This might accidentally convert a 'write' to 'w_rite', and you might end up with _f_opfile and __opfile_ro; fix those with

sed -i 's/w_rite/write/g' *.c *.h */*.c */*.h
sed -i 's/__opfile_ro/_opfile_ro/g' *.c *.h */*.c */*.h
sed -i 's/_f_opfile/_fopfile/g' *.c *.h */*.c */*.h

and also run (since Fortran function names can't start with an underscore, but are case insensitive):

sed -i 's/sort/sort1/g' */*.f
sed -i 's/SORT/SORT1/g' */*.f

Optimizations

Based on work done with v5.4.2, we found that we can reduce the runtime of kfilt_beta2() by 75%, speeding up the entire code for large ruptures by 15-20%.

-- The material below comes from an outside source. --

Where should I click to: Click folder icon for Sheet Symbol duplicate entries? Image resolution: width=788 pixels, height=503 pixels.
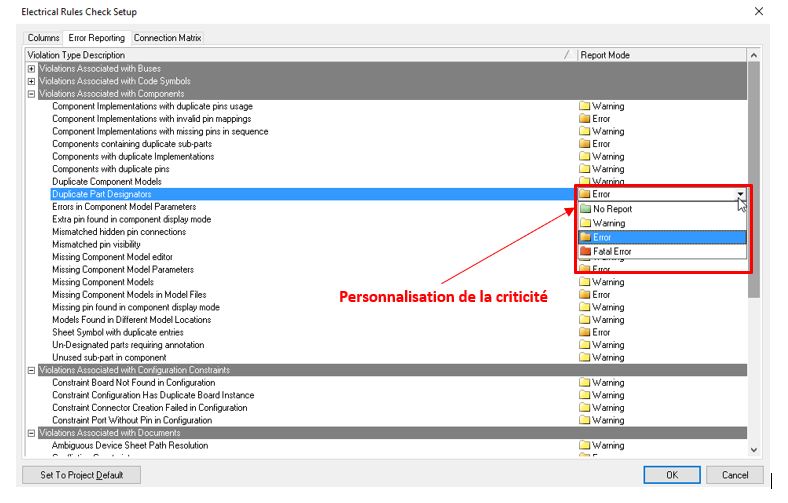pyautogui.click(x=585, y=332)
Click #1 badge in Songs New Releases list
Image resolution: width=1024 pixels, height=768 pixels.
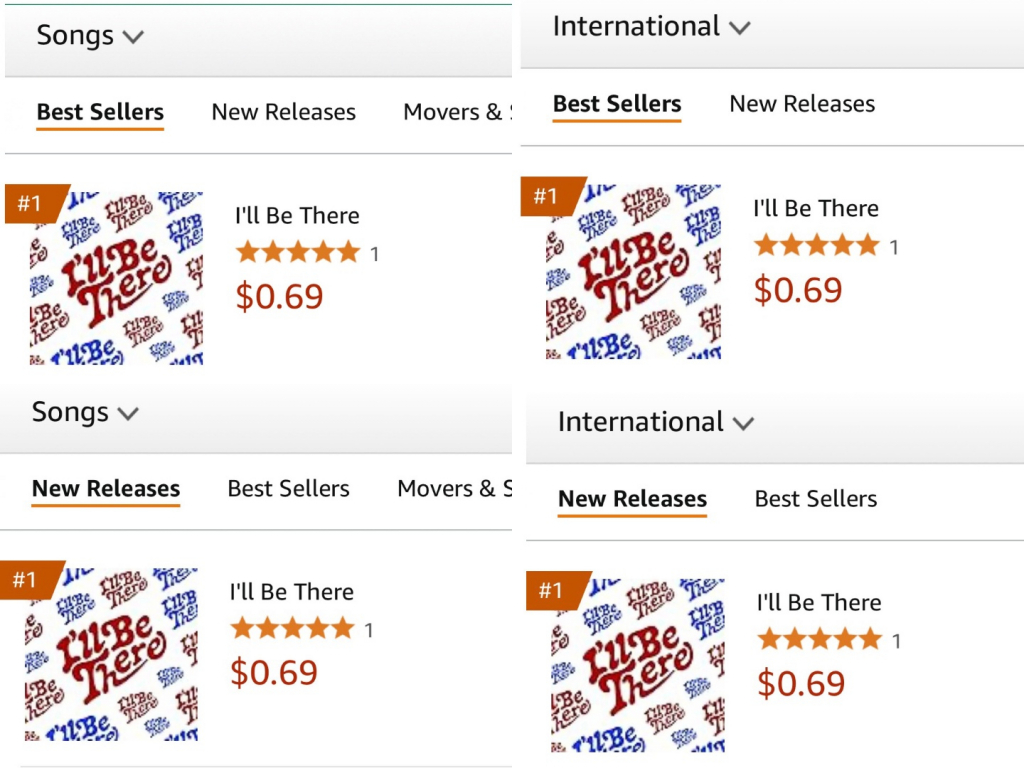(x=26, y=580)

Specifically, we took (slip.c, line 1469)

k2 = kx*kx + ky*ky;
fac = 1.0/((1.0 + exp(ord*log(k2*lmin2)))*(1.0 + exp(-ord*log(k2*lmax2))));
amp = fac*exp(-0.5*beta2*log(k2));

and modified it via algebraic manipulation and pulling constants out of the loops:

//New constants
float lmin2_ord = pow(lmin2, ord);
float lmax2_neg_ord = pow(lmax2, -1.0*ord);
float k2_ord;

for(j=0;j<=ny0/2;j++)  /* only do positive half, then use symmetry */
<snip>
        k2 = kx*kx + ky*ky;
        k2_ord = k2*k2*k2*k2;
        fac = 1.0/((1.0+k2_ord*lmin2_ord)*(1.0+1.0/k2_ord*lmax2_neg_ord));
        amp = fac*1.0/k2;

These optimizations depend on beta=2 and ord=4, so before the for loops I added checks that this is in fact true:

if (ord!=4) {
        fprintf(stderr, "The optimized calculation of amp in kfilt_beta2 depends on ord=4.  Ord is actually %d, so we are aborting and you should change this calculation back to the unoptimized version.\n", ord);
        exit(5);
}

if (fabs(beta2-2.0)>0.000001) {
        fprintf(stderr, "The optimized calculation of amp in kfilt_beta2 depends on beta2 = 2.  beta2 is actually %d, so we are aborting and you should change this calculation.\n", beta2);
        exit(6);
}


Compiling

Go back into the src directory and try to compile it with 'make'.